:: Reading text ::
◆ ◆ ◆ ◆ ◆ ◆ ◆

The proximity of the Finnish positions — 33–35 km (21–22 mi) from downtown Leningrad — and the threat of a Finnish attack complicated the defence of the city. At one point the defending Front Commander, Popov, could not release reserves opposing the Finnish forces to be deployed against the Wehrmacht because they were needed to bolster the 23rd Army's defences on the Karelian Isthmus.[37] Mannerheim terminated the offensive on 31 August 1941, when the army had reached the 1939 border. Popov felt relieved, and redeployed two divisions to the German sector on September 5.[38]

Subsequently, the Finnish forces reduced the salients of Beloostrov and Kirjasalo,[39] which had threatened their positions at the sea coast and south of the River Vuoksi.[39] Lieutenant General Paavo Talvela and Colonel Järvinen, the commander of the Finnish Coastal Brigade responsible for Ladoga, proposed to the German headquarters the blocking of Soviet convoys on Lake Ladoga. The German command formed the 'international' naval detachment under Finnish command and the Einsatzstab Fähre Ost under German command. These naval units operated against the supply route in the summer and autumn of 1942, the only period the units were able to operate as freezing waters then forced the lightly equipped units to be moved away, and changes in front lines made it impractical to reestablish these units later in the war.[15][25][40][41]

Defensive operations

The Leningrad Front (initially the Leningrad Military District) was commanded by Marshal Kliment Voroshilov. It included the 23rd Army in the northern sector between the Gulf of Finland and Lake Ladoga, and the 48th Army in the western sector between the Gulf of Finland and the SlutskMga position. The Leningrad Fortified Region, the Leningrad garrison, the Baltic Fleet forces, and Koporye, Southern and Slutsk–Kolpino operational groups were also present.

◆ ◆ ◆ ◆ ◆ ◆ ◆

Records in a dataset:
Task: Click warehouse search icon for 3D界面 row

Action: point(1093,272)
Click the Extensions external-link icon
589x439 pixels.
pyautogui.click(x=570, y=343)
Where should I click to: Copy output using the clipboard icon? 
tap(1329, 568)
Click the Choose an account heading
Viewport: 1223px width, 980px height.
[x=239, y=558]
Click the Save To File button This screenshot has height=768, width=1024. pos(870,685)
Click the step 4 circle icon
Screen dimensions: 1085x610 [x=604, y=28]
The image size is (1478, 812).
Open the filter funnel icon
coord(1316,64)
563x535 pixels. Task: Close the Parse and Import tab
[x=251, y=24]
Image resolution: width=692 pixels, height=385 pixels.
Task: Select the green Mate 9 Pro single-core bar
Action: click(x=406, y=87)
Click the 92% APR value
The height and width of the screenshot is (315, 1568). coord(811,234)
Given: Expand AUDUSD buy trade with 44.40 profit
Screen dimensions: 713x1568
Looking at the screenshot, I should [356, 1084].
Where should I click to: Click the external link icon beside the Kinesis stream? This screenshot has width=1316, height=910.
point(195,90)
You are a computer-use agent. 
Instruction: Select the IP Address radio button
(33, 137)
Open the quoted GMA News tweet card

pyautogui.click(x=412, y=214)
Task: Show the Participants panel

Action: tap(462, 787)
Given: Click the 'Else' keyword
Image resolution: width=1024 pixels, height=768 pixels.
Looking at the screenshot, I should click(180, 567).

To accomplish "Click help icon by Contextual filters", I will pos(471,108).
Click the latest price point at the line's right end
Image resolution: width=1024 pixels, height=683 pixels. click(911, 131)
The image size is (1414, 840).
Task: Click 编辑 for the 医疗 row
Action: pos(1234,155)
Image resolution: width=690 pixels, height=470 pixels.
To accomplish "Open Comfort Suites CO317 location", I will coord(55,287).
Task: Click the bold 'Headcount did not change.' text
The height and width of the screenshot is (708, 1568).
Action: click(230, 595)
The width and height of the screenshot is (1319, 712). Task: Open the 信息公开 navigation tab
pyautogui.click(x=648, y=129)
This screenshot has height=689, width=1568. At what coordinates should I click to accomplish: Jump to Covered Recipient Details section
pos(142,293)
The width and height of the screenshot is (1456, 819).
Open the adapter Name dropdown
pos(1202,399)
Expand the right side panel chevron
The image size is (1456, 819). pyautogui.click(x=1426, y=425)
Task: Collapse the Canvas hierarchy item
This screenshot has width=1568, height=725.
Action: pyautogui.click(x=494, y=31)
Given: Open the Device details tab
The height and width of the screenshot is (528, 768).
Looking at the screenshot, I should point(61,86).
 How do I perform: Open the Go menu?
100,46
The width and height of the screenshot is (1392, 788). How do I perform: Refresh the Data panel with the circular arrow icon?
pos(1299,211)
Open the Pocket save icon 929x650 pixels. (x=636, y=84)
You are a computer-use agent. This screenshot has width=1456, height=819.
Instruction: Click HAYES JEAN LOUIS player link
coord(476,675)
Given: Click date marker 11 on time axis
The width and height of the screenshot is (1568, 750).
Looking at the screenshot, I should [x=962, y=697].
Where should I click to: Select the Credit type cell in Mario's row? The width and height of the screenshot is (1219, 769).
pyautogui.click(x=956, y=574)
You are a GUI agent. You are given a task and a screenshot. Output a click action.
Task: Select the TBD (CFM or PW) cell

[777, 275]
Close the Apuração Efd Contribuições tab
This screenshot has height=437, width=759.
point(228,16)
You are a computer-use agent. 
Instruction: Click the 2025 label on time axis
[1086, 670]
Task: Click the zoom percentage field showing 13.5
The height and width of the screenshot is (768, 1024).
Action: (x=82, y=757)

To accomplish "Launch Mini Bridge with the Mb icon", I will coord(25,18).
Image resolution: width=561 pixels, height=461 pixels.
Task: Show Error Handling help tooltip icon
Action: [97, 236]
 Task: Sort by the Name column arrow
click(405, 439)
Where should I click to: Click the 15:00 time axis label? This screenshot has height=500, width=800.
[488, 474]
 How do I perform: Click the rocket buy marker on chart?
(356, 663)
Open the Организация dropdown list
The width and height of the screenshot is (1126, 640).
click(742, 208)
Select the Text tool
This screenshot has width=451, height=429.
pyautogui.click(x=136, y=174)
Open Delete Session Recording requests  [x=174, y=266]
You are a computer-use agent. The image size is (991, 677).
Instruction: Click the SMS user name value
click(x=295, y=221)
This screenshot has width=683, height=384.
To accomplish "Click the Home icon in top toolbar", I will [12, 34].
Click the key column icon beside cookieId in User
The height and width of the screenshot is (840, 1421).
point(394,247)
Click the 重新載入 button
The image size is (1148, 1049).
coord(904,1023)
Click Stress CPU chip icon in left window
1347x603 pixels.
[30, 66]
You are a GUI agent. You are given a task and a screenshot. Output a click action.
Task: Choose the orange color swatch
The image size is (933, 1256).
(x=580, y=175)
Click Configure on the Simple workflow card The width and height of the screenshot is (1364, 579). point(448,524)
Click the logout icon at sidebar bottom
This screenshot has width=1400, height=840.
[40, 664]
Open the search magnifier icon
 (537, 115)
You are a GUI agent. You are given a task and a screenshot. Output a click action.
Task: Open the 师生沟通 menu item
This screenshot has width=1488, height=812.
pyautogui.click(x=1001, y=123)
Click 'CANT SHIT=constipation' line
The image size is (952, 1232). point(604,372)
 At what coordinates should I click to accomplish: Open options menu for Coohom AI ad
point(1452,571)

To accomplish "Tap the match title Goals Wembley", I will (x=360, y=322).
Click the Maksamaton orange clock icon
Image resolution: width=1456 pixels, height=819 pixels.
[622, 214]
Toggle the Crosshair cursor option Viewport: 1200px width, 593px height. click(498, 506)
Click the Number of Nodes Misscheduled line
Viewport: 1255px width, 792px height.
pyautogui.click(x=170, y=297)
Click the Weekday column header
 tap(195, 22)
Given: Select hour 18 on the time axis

◆ ◆ ◆ ◆ ◆ ◆ ◆

:: Directions ::
1. Name every military commander mentioned in the passage on the defense of Leningrad, with the rank given where the passage states one.
2. Proceed with the passage on the defense of Leningrad, picking up after its last sentence.
The records are not required for any of the work requested here.

:: Exercise responses ::
1.
Popov
Mannerheim
Lieutenant General Paavo Talvela
Colonel Järvinen
Marshal Kliment Voroshilov

2.
Defence of civilian evacuees

By September 1941, the link with the Volkhov Front (commanded by Kirill Meretskov) was severed and the defensive sectors were held by four armies: 23rd Army in the northern sector, 42nd Army on the western sector, 55th Army on the southern sector, and the 67th Army on the eastern sector. The 8th Army of the Volkhov Front had the responsibility of maintaining the logistic route to the city in coordination with the Ladoga Flotilla. Air cover for the city was provided by the Leningrad military district PVO Corps and Baltic Fleet naval aviation units.

The defensive operation to protect the 1,400,000 civilian evacuees was part of the Leningrad counter-siege operations under the command of Andrei Zhdanov, Kliment Voroshilov, and Aleksei Kuznetsov. Additional military operations were carried out in coordination with Baltic Fleet naval forces under the general command of Admiral Vladimir Tributs. The Ladoga Flotilla under the command of V. Baranovsky, S.V. Zemlyanichenko, P.A. Traynin, and B.V. Khoroshikhin also played a major military role in helping with evacuation of the civilians.

Bombardment

By 8 September, German forces had largely surrounded the city, cutting off all supply routes to Leningrad and its suburbs. Unable to press home their offensive, and facing defences of the city organised by Marshal Zhukov, the Axis armies laid siege to the city for 872 days.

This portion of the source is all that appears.